Re: High interrupt latency with low power idle mode on i.MX6

From: Schrempf Frieder
Date: Wed May 27 2020 - 08:50:10 EST


On 27.05.20 13:53, Russell King - ARM Linux admin wrote:
> On Wed, May 27, 2020 at 10:39:12AM +0000, Schrempf Frieder wrote:
>> Hi,
>>
>> on our i.MX6UL/ULL boards running mainline kernels, we see an issue with
>> RS485 collisions on the bus. These are caused by the resetting of the
>> RTS signal being delayed after each transmission. The TXDC interrupt
>> takes several milliseconds to trigger and the slave on the bus already
>> starts to send a reply in the meantime.
>>
>> We found out that these delays only happen when the CPU is in "low power
>> idle" mode (ARM power off). When we disable cpuidle state 2 or put some
>> background load on the CPU everything works fine and the delays are gone.
>>
>> echo 1 > /sys/devices/system/cpu/cpu0/cpuidle/state2/disable
>>
>> It seems like also other interfaces (I2C, etc.) might be affected by
>> these increased latencies, we haven't investigated this more closely,
>> though.
>>
>> We currently apply a patch to our kernel, that disables low power idle
>> mode by default, but I'm wondering if there's a way to fix this
>> properly? Any ideas?
>
> Let's examine a basic fact about power management:
>
> The deeper PM modes that the system enters, the higher the latency to
> resume operation.
>
> So, I'm not surprised that you have higher latency when you allow the
> system to enter lower power modes. Does that mean that the kernel
> should not permit entering lower power modes - no, it's policy and
> application dependent.
>
> If the hardware is designed to use software to manage the RTS signal
> to control the RS485 receiver, then I'm afraid that your report really
> does not surprise me - throwing that at software to manage is a really
> stupid idea, but it seems lots of people do this. I've held this view
> since I worked on a safety critical system that used RS485 back in the
> 1990s (London Underground Jubilee Line Extension public address system.)
>
> So, what we have here is several things that come together to create a
> problem:
>
> 1) higher power savings produce higher latency to resume from
> 2) lack of hardware support for RS485 half duplex communication needing
> software support
> 3) an application that makes use of RS485 half duplex communication
> without disabling the higher latency power saving modes
>
> The question is, who should disable those higher latency power saving
> modes - the kernel, or userspace?
>
> The kernel knows whether it needs to provide software control of the
> RTS signal or not, but the kernel does not know the maximum permissible
> latency (which is application specific.) So, the kernel doesn't have
> all the information it needs. However, there is a QoS subsystem which
> may help you.
>
> There's also tweaks available via
> /sys/devices/system/cpu/cpu*/power/pm_qos_resume_latency_us
>
> which can be poked to configure the latency that is required, and will
> prevent the deeper PM states being entered.
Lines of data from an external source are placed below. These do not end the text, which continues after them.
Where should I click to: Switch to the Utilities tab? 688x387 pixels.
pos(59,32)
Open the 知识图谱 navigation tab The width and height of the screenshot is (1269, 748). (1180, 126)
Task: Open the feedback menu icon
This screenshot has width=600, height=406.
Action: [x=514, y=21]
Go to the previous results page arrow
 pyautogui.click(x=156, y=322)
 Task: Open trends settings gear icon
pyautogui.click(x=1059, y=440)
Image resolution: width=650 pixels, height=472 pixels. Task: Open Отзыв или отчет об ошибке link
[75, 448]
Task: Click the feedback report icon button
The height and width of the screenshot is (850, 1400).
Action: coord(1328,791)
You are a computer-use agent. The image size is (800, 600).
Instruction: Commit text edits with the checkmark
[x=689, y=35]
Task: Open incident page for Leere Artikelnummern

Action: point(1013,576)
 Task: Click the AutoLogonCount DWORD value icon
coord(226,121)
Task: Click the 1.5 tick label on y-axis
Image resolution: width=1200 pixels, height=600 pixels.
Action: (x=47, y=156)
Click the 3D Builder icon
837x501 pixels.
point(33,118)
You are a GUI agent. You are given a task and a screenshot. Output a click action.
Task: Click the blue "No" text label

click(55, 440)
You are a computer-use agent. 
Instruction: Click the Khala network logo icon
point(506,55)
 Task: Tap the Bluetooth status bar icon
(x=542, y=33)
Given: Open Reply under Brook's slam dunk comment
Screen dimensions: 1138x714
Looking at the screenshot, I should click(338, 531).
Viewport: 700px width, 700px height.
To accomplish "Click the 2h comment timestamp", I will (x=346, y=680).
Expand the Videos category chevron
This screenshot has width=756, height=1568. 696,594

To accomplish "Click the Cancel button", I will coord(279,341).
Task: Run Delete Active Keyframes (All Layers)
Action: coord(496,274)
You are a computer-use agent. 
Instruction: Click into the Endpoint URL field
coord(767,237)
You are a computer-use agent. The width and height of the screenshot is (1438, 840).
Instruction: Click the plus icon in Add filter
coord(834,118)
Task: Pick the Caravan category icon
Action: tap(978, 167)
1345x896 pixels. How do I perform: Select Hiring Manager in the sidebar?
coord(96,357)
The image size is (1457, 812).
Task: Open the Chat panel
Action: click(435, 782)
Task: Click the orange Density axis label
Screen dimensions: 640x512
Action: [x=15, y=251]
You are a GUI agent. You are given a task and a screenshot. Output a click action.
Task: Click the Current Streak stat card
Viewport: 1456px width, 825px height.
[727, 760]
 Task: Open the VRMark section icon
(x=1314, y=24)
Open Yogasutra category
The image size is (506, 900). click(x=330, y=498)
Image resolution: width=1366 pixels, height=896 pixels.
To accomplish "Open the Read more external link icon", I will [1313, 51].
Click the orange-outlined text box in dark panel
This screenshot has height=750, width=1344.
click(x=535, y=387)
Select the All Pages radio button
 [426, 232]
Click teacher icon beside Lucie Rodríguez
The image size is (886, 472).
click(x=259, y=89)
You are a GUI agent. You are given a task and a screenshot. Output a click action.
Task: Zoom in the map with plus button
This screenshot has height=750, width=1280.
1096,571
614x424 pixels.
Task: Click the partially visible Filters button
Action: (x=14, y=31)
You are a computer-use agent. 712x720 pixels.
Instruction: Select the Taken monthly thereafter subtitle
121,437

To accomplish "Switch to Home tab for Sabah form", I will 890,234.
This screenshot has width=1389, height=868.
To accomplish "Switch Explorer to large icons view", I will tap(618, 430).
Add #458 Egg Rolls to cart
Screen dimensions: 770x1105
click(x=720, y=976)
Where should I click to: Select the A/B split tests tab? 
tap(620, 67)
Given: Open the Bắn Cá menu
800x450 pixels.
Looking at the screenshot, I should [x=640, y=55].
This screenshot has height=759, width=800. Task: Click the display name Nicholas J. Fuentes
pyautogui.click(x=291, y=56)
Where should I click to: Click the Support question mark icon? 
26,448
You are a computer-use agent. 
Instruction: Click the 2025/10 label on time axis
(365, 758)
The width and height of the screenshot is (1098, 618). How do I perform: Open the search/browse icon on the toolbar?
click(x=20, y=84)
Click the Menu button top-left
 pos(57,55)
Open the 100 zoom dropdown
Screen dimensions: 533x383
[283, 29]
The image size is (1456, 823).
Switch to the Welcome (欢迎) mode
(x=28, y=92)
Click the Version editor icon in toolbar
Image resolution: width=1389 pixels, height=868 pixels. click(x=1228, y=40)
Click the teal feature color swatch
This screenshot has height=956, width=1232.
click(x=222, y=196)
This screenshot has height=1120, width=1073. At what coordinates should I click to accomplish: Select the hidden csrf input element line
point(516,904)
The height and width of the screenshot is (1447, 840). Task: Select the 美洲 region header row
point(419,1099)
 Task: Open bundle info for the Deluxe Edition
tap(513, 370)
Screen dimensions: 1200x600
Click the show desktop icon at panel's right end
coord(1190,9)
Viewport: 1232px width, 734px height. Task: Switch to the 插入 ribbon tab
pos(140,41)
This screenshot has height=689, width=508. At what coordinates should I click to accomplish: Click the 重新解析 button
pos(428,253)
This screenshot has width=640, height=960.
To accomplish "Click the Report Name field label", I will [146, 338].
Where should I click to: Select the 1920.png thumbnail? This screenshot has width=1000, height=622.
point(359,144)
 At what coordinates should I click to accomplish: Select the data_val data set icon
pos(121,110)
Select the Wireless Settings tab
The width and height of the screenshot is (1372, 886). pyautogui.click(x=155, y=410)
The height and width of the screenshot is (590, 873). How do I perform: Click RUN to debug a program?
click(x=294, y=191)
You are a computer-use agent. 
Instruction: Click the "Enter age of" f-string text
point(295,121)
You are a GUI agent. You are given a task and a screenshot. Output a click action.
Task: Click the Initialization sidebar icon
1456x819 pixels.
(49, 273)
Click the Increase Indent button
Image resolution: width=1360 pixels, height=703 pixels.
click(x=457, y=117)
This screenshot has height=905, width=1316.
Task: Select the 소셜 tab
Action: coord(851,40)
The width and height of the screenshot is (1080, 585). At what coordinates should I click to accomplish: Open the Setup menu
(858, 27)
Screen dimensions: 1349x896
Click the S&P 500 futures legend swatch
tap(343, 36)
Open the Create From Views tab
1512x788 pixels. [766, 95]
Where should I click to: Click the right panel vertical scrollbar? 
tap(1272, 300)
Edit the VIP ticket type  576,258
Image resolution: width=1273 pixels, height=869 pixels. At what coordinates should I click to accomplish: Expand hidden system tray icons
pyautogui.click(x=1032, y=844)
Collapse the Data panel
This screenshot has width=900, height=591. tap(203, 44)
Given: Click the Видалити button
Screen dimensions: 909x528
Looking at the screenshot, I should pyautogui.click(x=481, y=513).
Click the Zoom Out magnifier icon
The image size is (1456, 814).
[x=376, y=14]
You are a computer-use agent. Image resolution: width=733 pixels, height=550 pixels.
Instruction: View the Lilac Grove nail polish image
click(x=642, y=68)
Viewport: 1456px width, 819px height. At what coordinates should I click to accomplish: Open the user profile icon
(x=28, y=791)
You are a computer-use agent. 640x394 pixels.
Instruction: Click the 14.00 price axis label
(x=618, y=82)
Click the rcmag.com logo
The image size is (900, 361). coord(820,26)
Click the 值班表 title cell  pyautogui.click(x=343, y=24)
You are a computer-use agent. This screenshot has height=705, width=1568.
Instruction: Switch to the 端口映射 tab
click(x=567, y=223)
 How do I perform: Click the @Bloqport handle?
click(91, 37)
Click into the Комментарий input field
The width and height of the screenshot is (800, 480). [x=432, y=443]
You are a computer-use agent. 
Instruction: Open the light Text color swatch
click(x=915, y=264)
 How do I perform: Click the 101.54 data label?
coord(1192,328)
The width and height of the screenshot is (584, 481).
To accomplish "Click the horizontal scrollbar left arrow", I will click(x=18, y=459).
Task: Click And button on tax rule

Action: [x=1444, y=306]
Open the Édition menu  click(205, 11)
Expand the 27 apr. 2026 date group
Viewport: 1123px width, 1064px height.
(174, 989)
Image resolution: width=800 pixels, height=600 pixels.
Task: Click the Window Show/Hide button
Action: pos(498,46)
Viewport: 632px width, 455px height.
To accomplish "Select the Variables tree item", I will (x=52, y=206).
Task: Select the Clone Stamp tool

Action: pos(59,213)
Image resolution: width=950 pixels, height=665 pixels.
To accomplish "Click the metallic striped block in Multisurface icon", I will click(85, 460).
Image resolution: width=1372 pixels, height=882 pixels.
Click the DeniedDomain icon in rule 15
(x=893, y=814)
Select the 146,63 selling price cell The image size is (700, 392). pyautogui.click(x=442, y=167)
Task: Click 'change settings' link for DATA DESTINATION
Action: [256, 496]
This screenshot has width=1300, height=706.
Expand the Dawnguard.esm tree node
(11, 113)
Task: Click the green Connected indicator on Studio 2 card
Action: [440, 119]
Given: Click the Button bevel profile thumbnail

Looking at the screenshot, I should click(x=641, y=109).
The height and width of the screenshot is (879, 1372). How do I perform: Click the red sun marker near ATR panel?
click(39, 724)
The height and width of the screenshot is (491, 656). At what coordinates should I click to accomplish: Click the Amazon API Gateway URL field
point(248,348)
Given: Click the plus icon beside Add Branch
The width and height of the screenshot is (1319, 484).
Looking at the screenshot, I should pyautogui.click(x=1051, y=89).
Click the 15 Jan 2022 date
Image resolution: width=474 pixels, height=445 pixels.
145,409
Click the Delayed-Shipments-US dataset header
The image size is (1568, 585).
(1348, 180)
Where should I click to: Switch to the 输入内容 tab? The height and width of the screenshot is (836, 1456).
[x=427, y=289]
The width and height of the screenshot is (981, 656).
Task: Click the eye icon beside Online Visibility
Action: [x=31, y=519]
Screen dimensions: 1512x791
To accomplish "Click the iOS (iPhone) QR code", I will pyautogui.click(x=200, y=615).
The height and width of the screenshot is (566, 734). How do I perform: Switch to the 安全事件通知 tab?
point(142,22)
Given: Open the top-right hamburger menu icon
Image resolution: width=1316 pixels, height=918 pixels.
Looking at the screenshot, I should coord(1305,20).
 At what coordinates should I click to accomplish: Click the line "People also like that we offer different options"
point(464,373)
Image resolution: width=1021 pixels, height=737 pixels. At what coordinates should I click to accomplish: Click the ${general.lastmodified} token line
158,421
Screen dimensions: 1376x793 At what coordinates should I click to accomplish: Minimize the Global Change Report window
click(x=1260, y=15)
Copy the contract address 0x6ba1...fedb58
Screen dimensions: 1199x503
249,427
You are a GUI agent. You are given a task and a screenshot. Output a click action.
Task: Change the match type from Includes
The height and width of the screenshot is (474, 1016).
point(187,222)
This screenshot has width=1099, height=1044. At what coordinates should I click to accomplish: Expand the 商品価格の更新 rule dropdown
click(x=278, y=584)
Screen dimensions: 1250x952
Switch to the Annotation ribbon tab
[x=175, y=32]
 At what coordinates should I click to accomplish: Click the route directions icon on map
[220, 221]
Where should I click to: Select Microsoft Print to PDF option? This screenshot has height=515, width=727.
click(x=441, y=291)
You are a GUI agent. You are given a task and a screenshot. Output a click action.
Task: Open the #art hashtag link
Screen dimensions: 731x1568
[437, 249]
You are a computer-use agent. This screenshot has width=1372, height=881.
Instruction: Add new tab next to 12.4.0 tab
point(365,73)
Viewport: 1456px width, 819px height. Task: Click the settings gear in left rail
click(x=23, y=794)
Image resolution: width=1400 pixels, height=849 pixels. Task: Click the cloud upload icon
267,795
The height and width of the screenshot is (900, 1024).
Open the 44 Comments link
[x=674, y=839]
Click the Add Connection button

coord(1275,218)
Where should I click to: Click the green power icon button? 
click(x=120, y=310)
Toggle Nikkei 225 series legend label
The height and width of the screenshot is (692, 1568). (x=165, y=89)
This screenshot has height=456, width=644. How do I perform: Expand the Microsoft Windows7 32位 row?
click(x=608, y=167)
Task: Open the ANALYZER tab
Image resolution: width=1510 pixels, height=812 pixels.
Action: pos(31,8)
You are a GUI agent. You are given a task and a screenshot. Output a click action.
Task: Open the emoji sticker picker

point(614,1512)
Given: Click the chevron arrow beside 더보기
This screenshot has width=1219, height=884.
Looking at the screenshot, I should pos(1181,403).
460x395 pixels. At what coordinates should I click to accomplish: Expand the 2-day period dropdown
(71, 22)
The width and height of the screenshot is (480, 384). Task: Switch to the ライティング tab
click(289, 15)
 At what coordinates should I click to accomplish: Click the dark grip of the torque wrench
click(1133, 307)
Thanks for the detailed explanation. This all makes perfect sense to me.
I will keep in mind that we need to consider this aspect of power saving
vs. latency when designing systems and also that we need to provide the
information for the kernel to decide which of the two is more important.

Also thanks for pointing out the QoS subsystem. I'm not quite sure if it
would work for us to use pm_qos_resume_latency_us in our specific case.
The actual latency we observe is something like 2 to 3 milliseconds
longer with low power idle than without, but the exit_latency for low
power idle specified in the cpuidle driver is only 300 us.

So as far as I can see with this difference even if we would set
pm_qos_resume_latency_us to 1000 us (which should be fast enough for the
RS485 to work properly), the low power idle wouldn't be disabled.

It's rather this discrepancy between the latency set in the driver and
what we see in reality which makes me wonder if there's something I'm
missing.